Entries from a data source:
'''
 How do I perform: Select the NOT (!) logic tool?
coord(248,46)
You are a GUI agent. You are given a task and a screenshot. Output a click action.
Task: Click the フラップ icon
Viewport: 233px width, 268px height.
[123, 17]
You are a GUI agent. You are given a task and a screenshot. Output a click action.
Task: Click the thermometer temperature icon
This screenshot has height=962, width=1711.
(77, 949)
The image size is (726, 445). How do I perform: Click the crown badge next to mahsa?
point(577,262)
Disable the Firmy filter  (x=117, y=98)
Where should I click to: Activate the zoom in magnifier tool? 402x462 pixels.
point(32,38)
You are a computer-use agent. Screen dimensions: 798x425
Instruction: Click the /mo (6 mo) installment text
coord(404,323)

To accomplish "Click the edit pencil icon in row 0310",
'''
Recast the entries as a numbered list, from the line containing "You are a computer-use" through the last line of the entries, both included. Leave out blank lines.

Expected answer:
1. You are a computer-use agent. Screen dimensions: 798x425
2. Instruction: Click the /mo (6 mo) installment text
3. coord(404,323)
4. To accomplish "Click the edit pencil icon in row 0310",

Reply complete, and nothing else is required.